For the second consecutive year, four Wabash College seniors have earned Orr Fellowships, guaranteeing them two-year, salaried positions with a host company in Indianapolis.
As Orr Fellows, William Bernhardt, Caleb Larson, Jack Leppert, and Braiden Slavens will receive executive mentorship and participate in a curriculum designed to develop understanding and skills vital to the spirit of entrepreneurship and business leadership.
“Having one or two Orr Fellows is an accomplishment for any institution—to have four is incredible,” said Roland Morin ’91, director of Professional Development and the Center for Innovation, Business, and Entrepreneurship (CIBE). “We are very proud of the Fellows; their dedication, hard work, internships, and academic achievements have paid off in an outstanding way.”
In order to be considered for an Orr Fellowship, a student must demonstrate leadership potential on and off campus, have a cumulative 3.5 GPA or higher, have extensive leadership experience, and have a strong interest in entrepreneurial business or organizational leadership.

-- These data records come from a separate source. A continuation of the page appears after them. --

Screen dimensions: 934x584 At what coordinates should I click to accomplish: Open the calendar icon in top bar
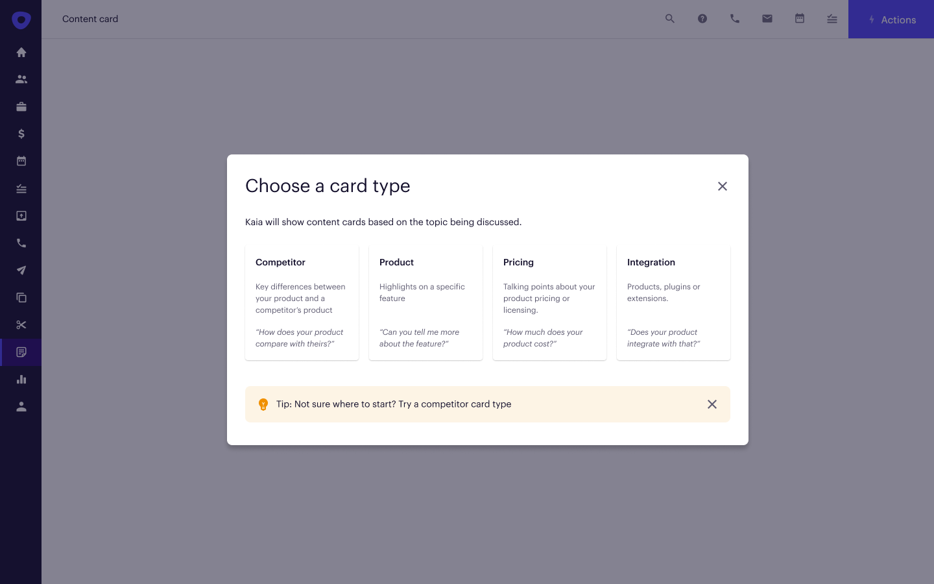800,19
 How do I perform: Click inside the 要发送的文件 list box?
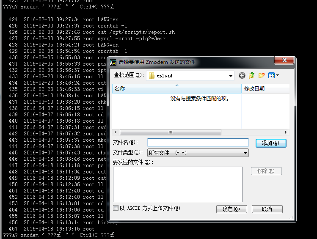[x=177, y=184]
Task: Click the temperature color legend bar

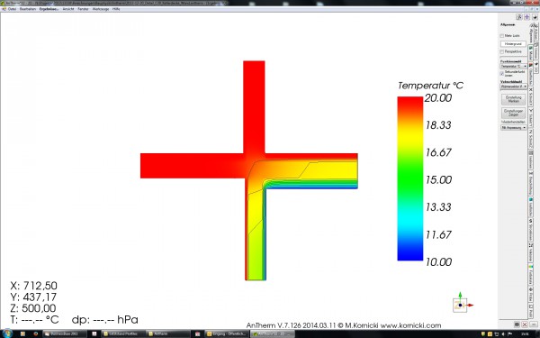Action: click(410, 178)
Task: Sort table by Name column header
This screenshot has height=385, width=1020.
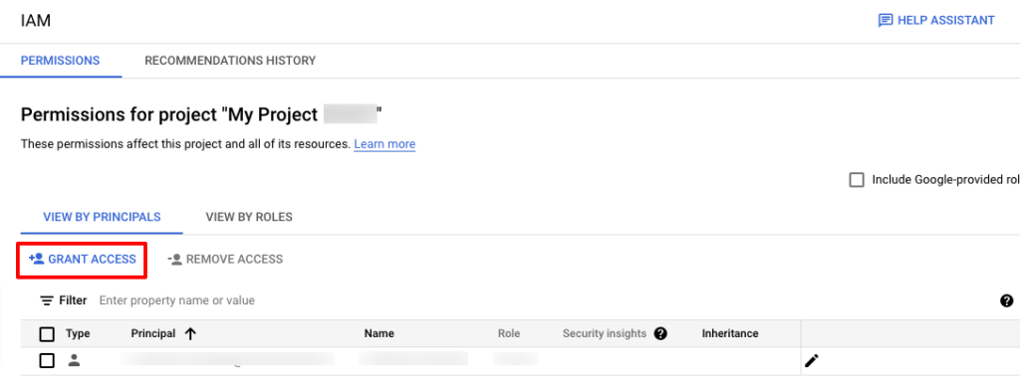Action: 380,333
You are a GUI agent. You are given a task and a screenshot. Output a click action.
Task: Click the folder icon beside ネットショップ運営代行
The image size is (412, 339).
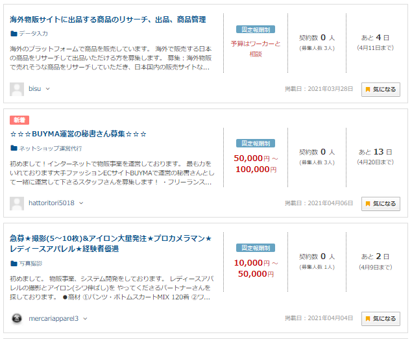tap(14, 148)
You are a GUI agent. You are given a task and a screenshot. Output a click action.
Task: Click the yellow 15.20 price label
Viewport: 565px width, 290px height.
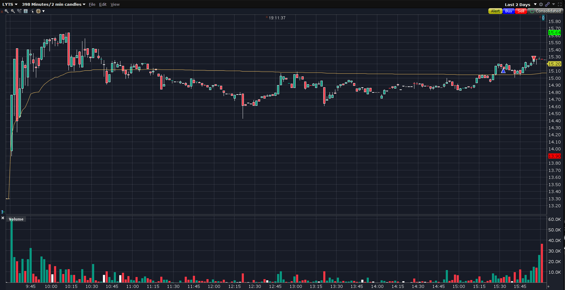554,64
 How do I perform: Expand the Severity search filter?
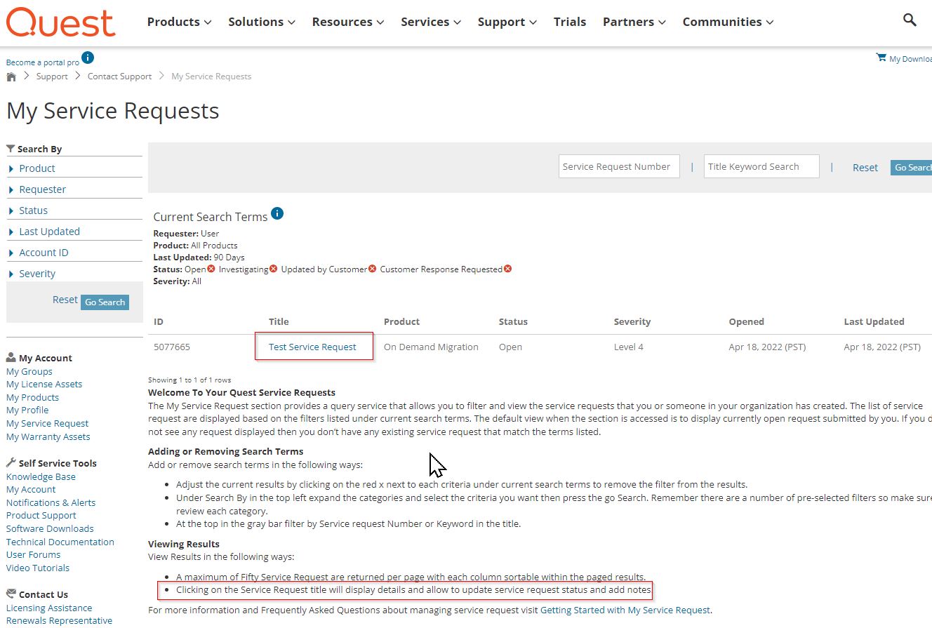(x=36, y=274)
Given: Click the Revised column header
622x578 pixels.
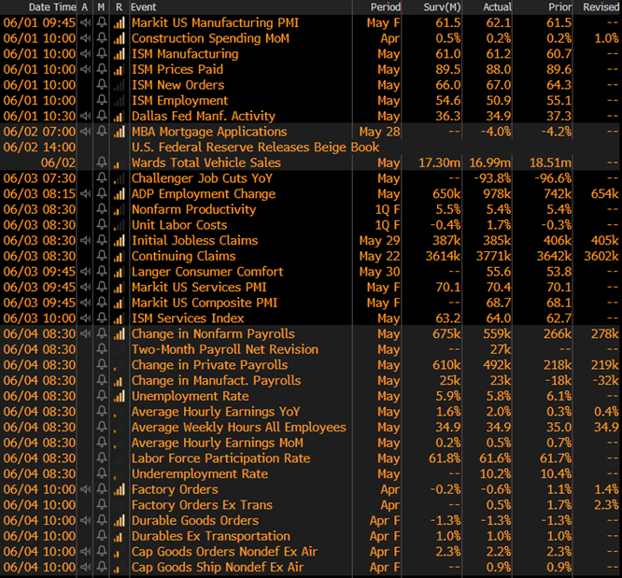Looking at the screenshot, I should tap(600, 7).
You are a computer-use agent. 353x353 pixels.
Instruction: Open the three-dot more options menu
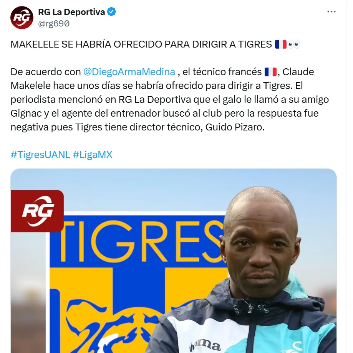[331, 12]
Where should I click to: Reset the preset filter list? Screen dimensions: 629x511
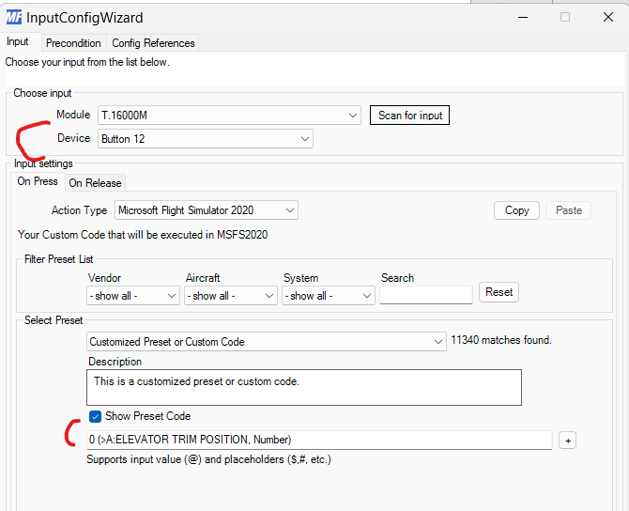point(499,292)
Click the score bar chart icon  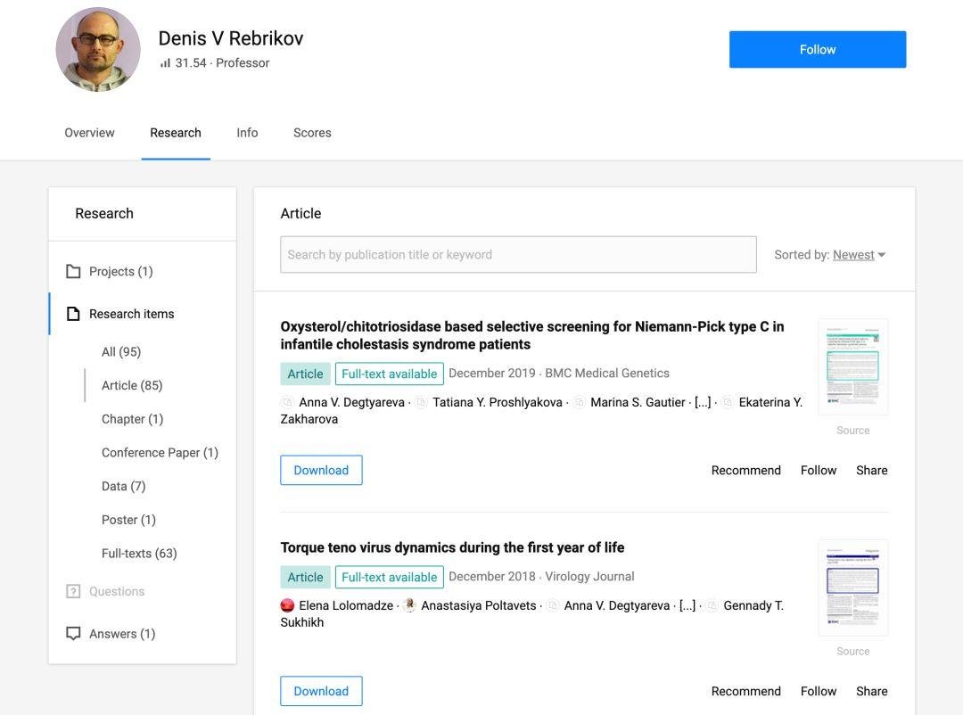coord(165,63)
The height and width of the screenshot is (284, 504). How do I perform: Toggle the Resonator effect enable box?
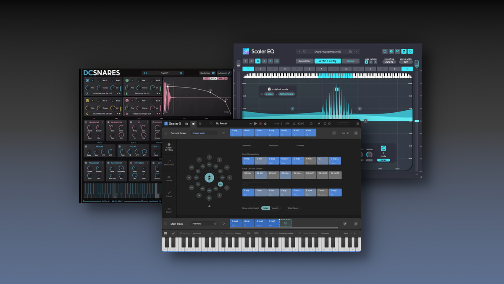coord(108,122)
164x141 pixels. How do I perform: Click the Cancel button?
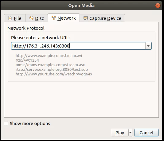click(x=146, y=132)
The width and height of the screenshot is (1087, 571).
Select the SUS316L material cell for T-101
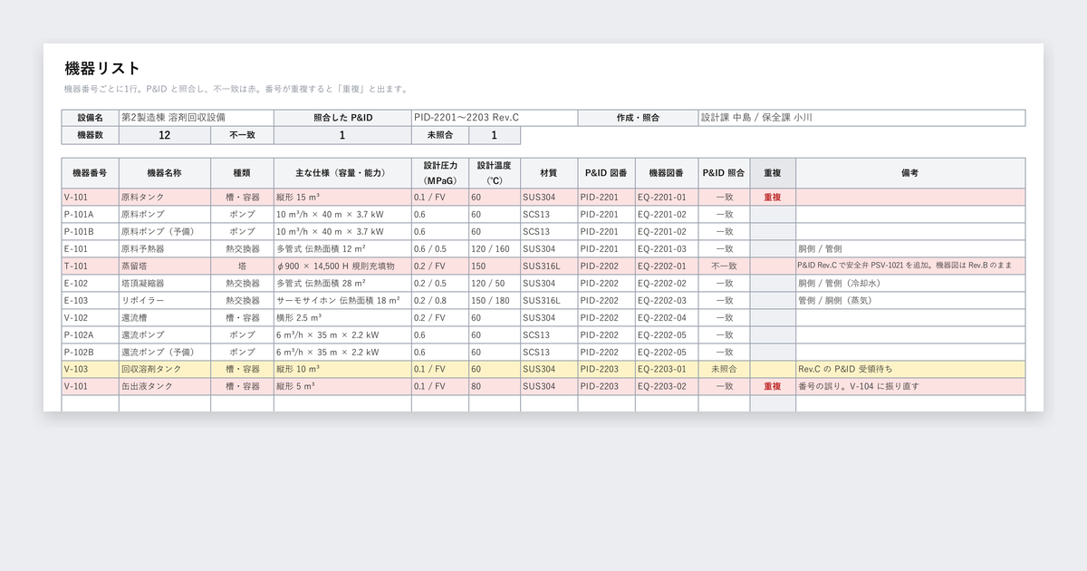(x=549, y=266)
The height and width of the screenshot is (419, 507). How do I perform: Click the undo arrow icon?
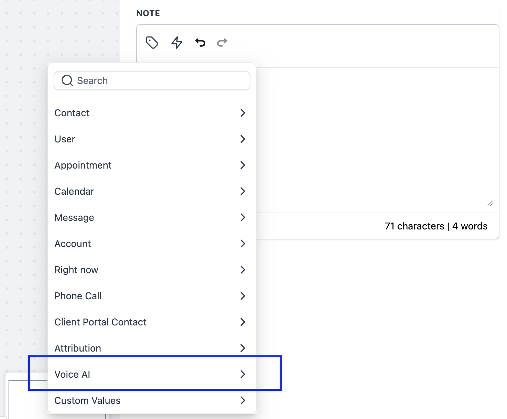[x=200, y=43]
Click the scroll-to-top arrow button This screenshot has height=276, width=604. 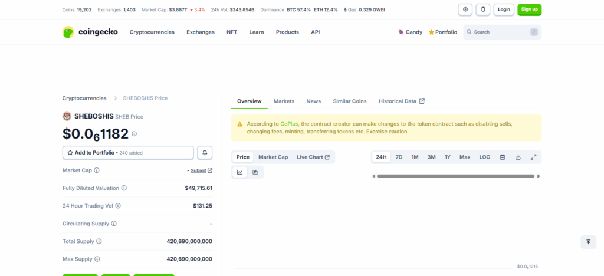[588, 242]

William Bernhardt of Crown Point, Indiana, is an economics major with minors in computer science and business. He will be working at the technology consulting company Onebridge.
“I decided to apply for the Orr Fellowship after participating in an internship program called Xtern, which is set up in a similar fashion,” Bernhardt said. “I believe the internships Wabash helped me attain allowed me to be competitive.”
Bernhardt is looking forward to the social aspect of the Orr Fellowship, which is designed to create an extensive peer and alumni network. Fellows spend a lot of time together outside of official program events, going to festivals, enjoying Indianapolis’ sports scene, and participating in volunteer opportunities.
Caleb Larson of Kendallville, Indiana, is a financial economics major with a minor in computer science. A member of Kappa Sigma and Alpha Phi Omega, Larson will be working at the business and technology consulting firm KSM Consulting.
“In my final interview with KSM, some of the questions seemed like they were out of left field, but they were seeing how well I could problem solve,” Larson said. “Wabash gave me the tools to think quickly on my feet, not get thrown off, and remain poised.”
Larson hopes to be an entrepreneur someday and hopes the Orr Fellowship will help him get there.
“I hope to gain valuable work experience and create a large network of young professionals in the Indianapolis area,” he said. “The Orr fellowship is definitely designed for people who don’t know exactly what they want to do as a career and exposes you to as many opportunities as possible. I plan to do everything I can to take advantage of the opportunity.”
Jack Leppert of Indianapolis is a financial economics major with a Spanish minor and is a member of the CIBE, the Inter-Fraternity Council, and the Sphinx Club. He will be working at Canvas Talent, Inc., which was started by Wabash alum Aman Brar ’99.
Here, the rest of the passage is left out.